Executable and Linkable Format 101 Part 3: Relocations

Written by Ignacio Sanmillan - 23 April 2018

Read about how Intezer collects and analyzes evidence like ELF files, to help SOC teams automate more of their incident response process.

In our previous post, we went through the concept of symbols and their functionality. In this post we will introduce the concept of relocations and its relationship with symbols.

By the end of this post, the reader will be ready to understand more advanced concepts, such as dynamic linking, which we will cover in depth in our next post.

1. Defining ELF Relocations

In our previous post we covered what it means for a file to have symbolic information – when a file contains symbolic information it means that it contains source code exported metadata, in order to better interpret the generated machine code.

However, symbolic information by itself is useless. Symbolic references and symbolic definitions have to be connected with one another. The mechanism of connecting symbolic references with their correspondent symbolic definitions is what is know as Relocations.

Let’s say we have a program that adds the value of two global variables together. In order for those variables to be successfully referenced in our program, their addresses within the process virtual address space have to be resolved. As an additional example, If our program is calling a function from an external dependency, the address of that function will also have to be computed prior to transferring control of execution to it. These two scenarios are examples of where relocations have to be applied.

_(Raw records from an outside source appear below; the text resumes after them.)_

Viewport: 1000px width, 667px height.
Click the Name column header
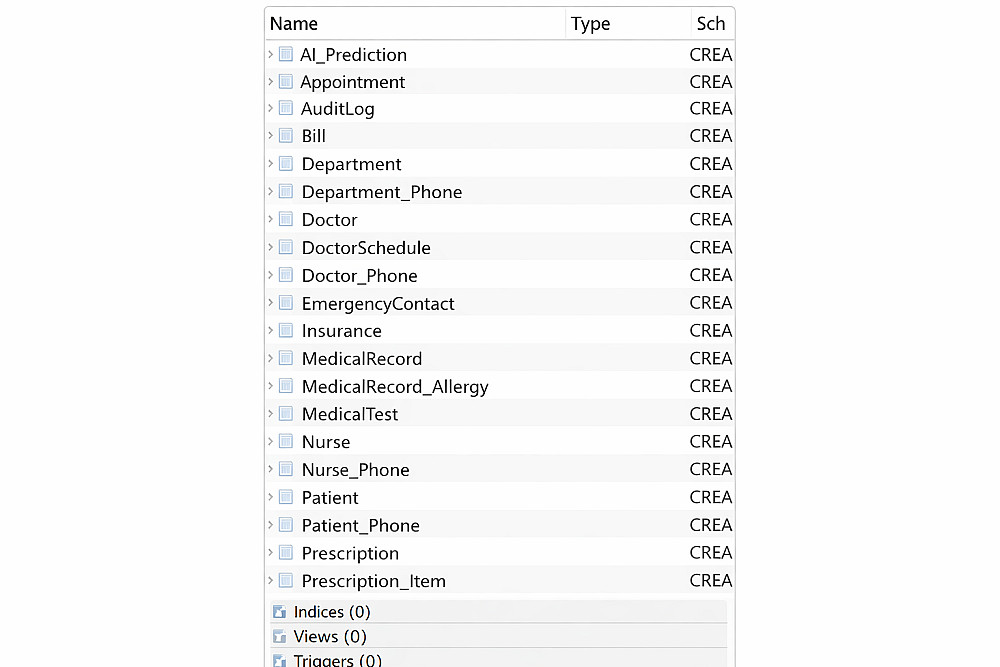click(294, 24)
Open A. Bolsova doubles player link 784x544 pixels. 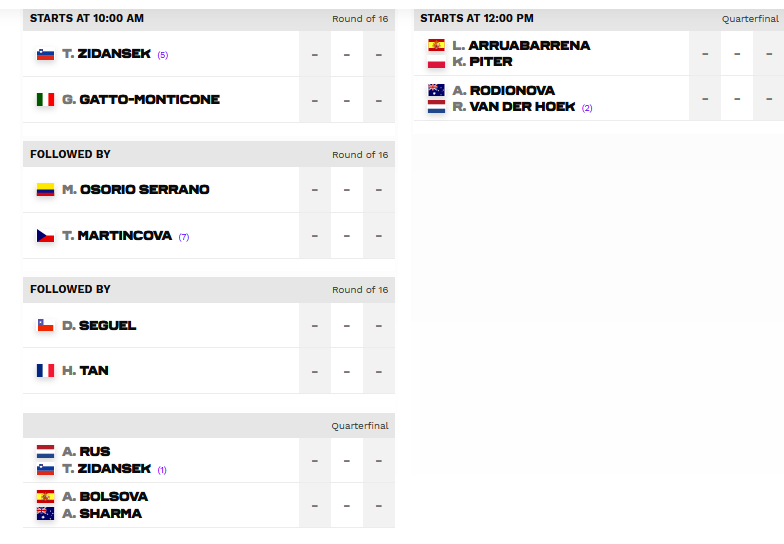coord(105,496)
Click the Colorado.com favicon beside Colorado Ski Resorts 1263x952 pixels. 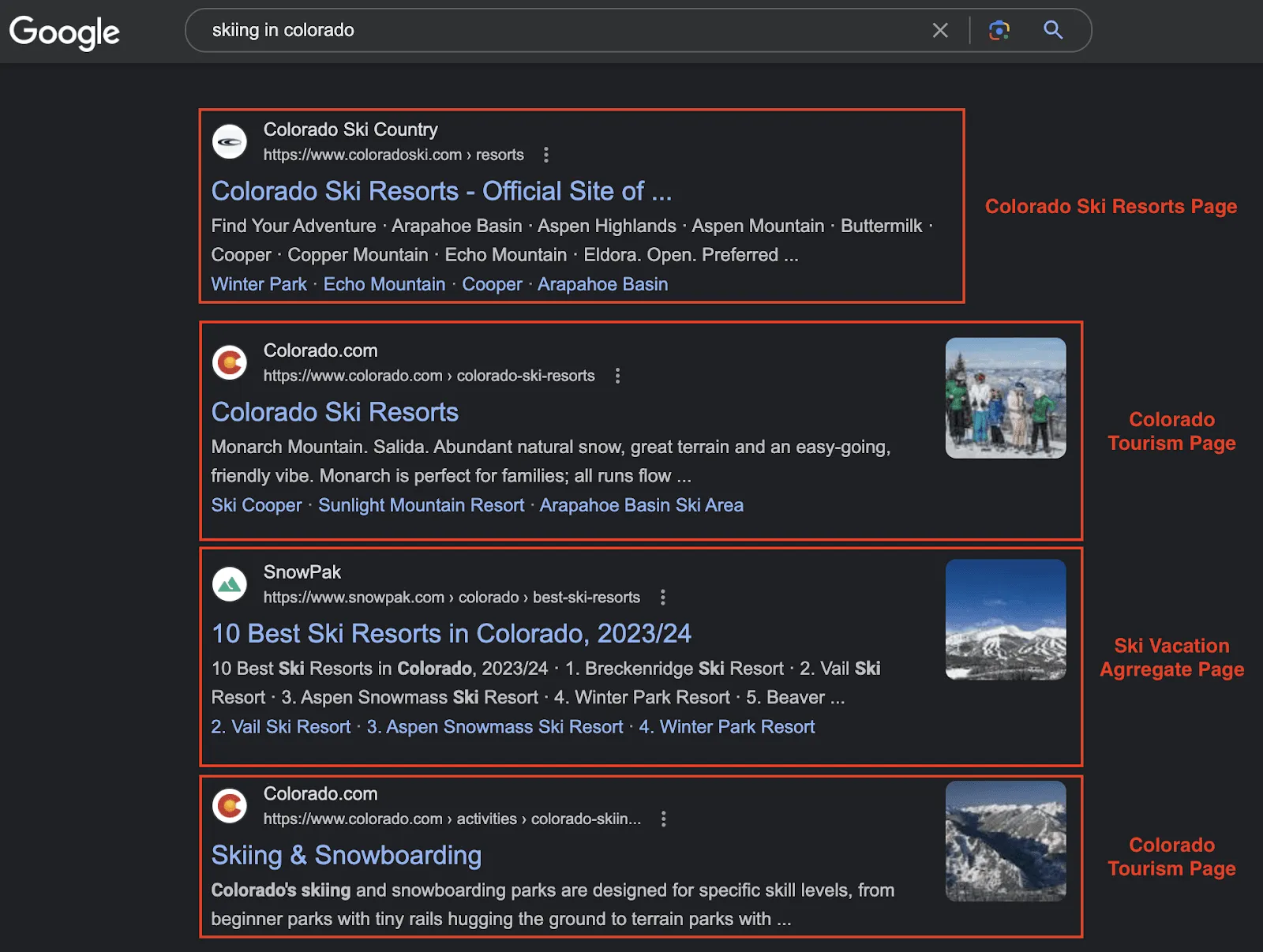tap(230, 363)
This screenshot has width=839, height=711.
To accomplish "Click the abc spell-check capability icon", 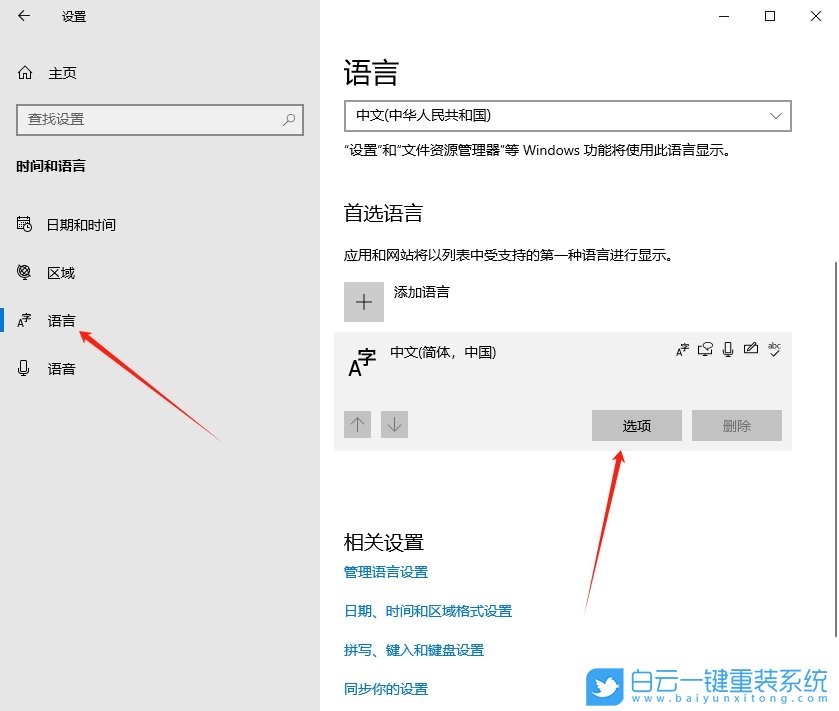I will pos(776,349).
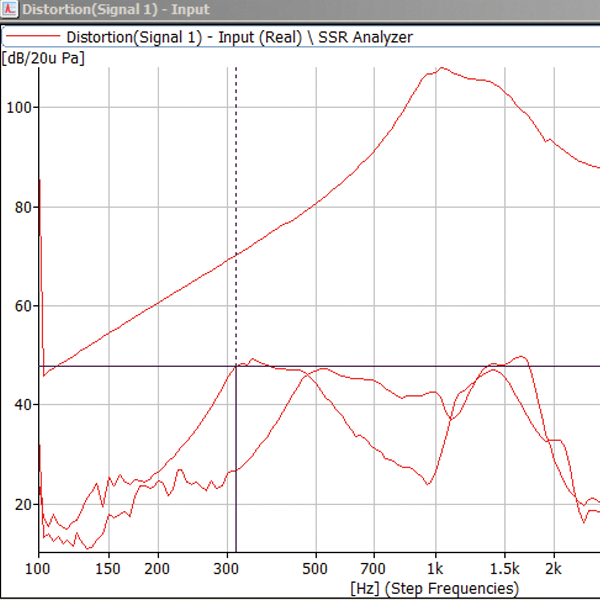The width and height of the screenshot is (600, 600).
Task: Click the lower curve's deep dip near 1k Hz
Action: point(428,484)
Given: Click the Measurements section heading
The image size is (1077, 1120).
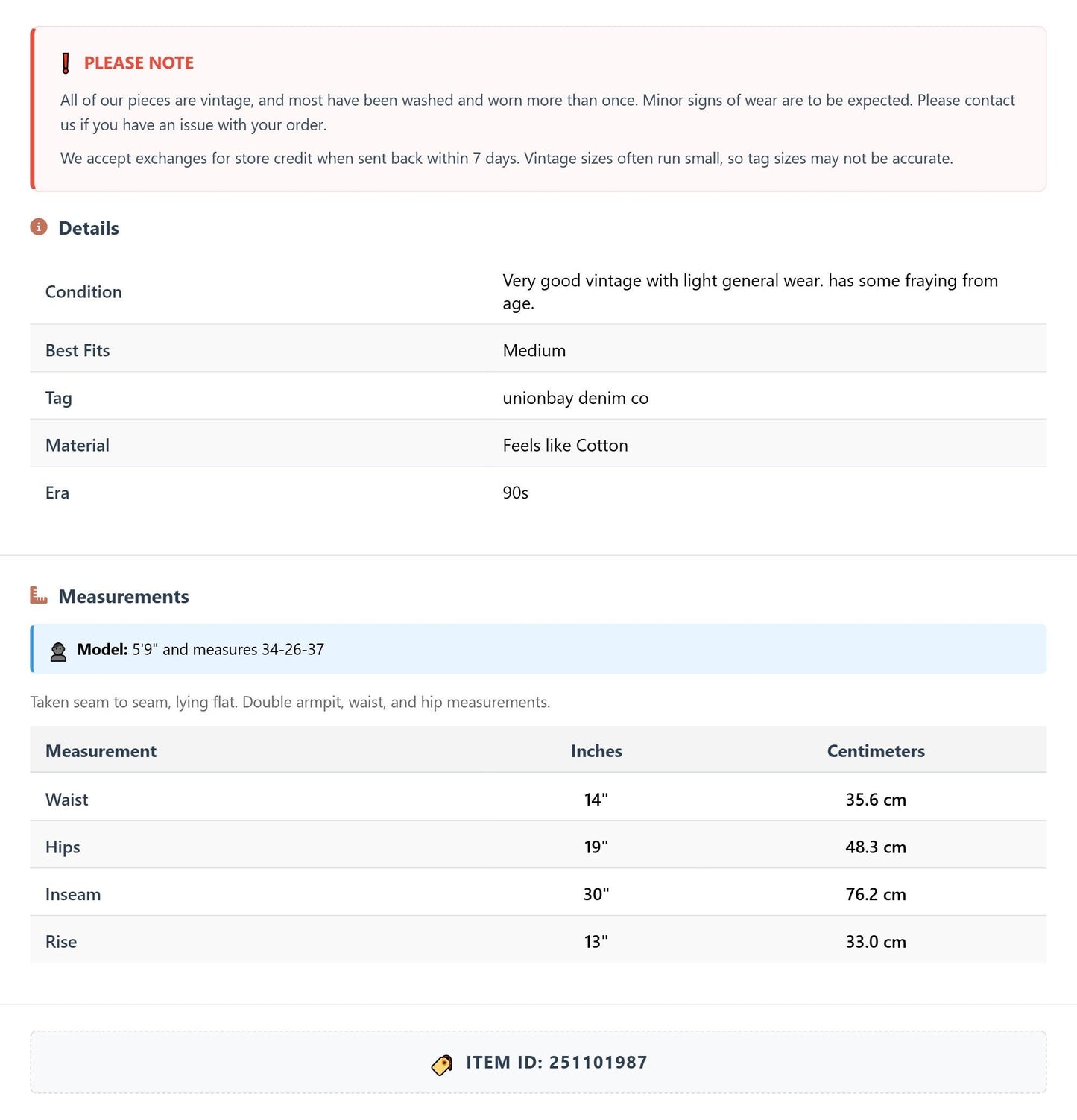Looking at the screenshot, I should (124, 596).
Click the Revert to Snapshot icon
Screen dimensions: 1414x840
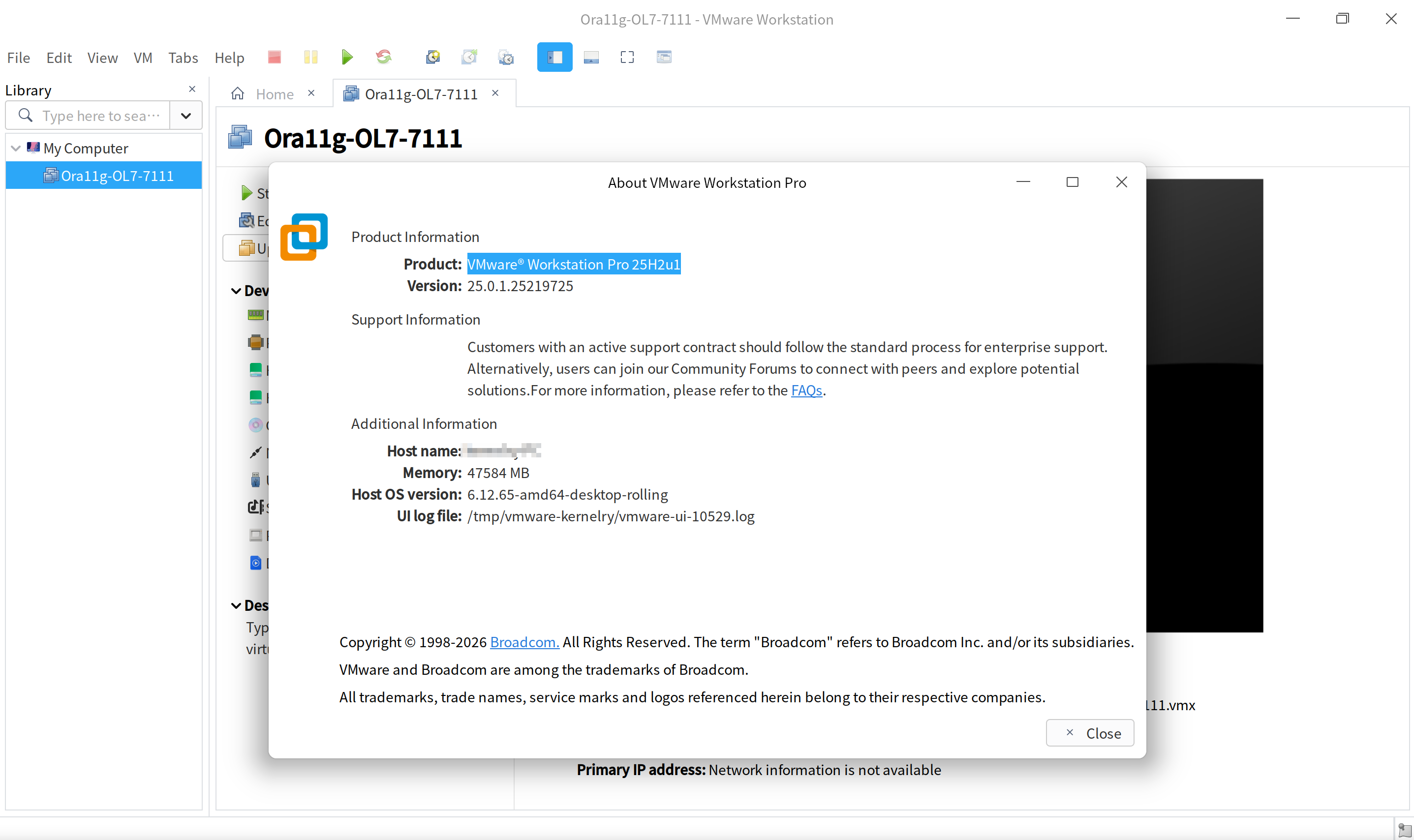coord(469,57)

During the compilation process of a program there is a specific stage were relocatable objects are generated. These relocatable objects contain all the information required to map symbolic references to its corresponding definitions. Populating symbolic references on symbolic definitions takes place during the linking phase of the compilation process.

Figure1: compilation process

There are different types of relocatable files:

Generic object files (*.o).
Kernel object files (*.ko).
Shared object files (*.so).

Generic object files are the ones that are used for static linking, they are only relevant in the compilation process and essentially, any given symbolic definition will become part of the main executable being generated.

Obviously, this linking type has its benefits and flaws. On the benefits side, we should note that there is no need to rely on external dependencies to make the main executable work across different hosts. On the other hand, statically linked executables can become particularly large, since all needed dependencies of a given program will become part of the generated binary itself as previously mentioned.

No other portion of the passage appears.